**Activity:** The listing is to be printed word for word, pictures omitted.

**The data:**
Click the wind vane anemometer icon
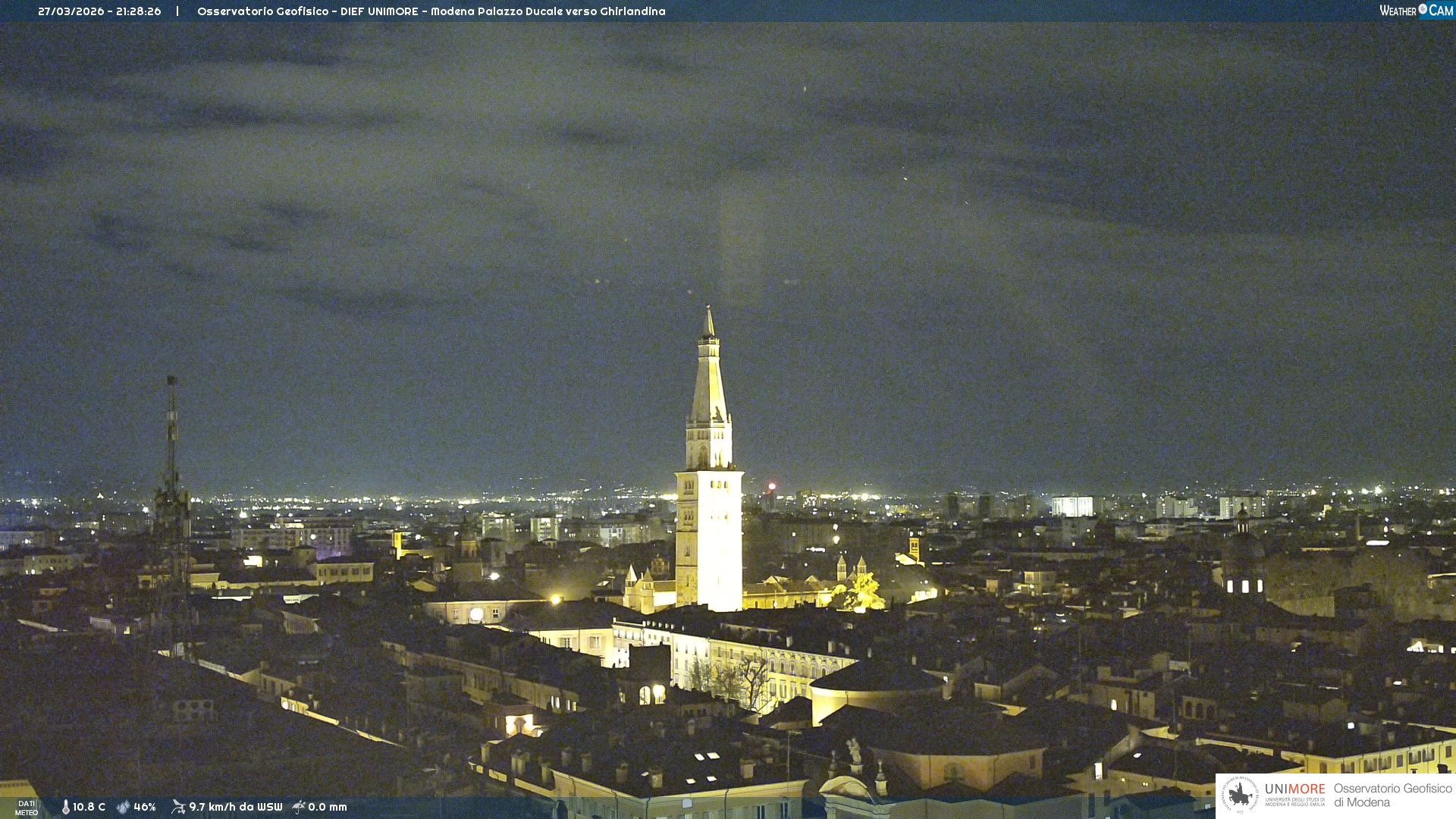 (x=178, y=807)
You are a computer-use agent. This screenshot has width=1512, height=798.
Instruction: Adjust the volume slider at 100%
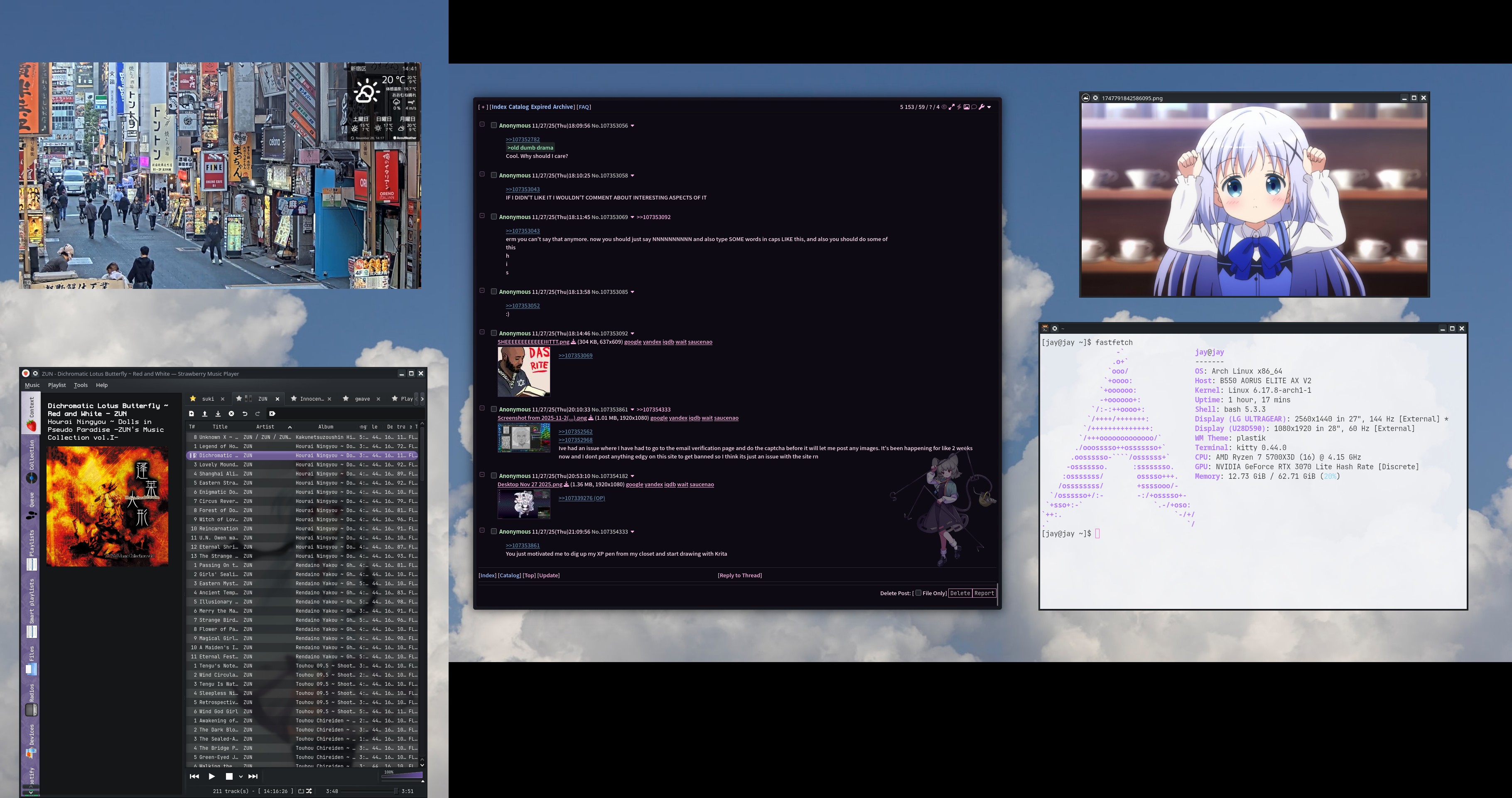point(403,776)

**Response to the task:**
Click the wind vane anemometer icon
 (x=178, y=807)
You are a computer-use agent. This screenshot has width=1512, height=798.
Instruction: Adjust the volume slider at 100%
point(403,776)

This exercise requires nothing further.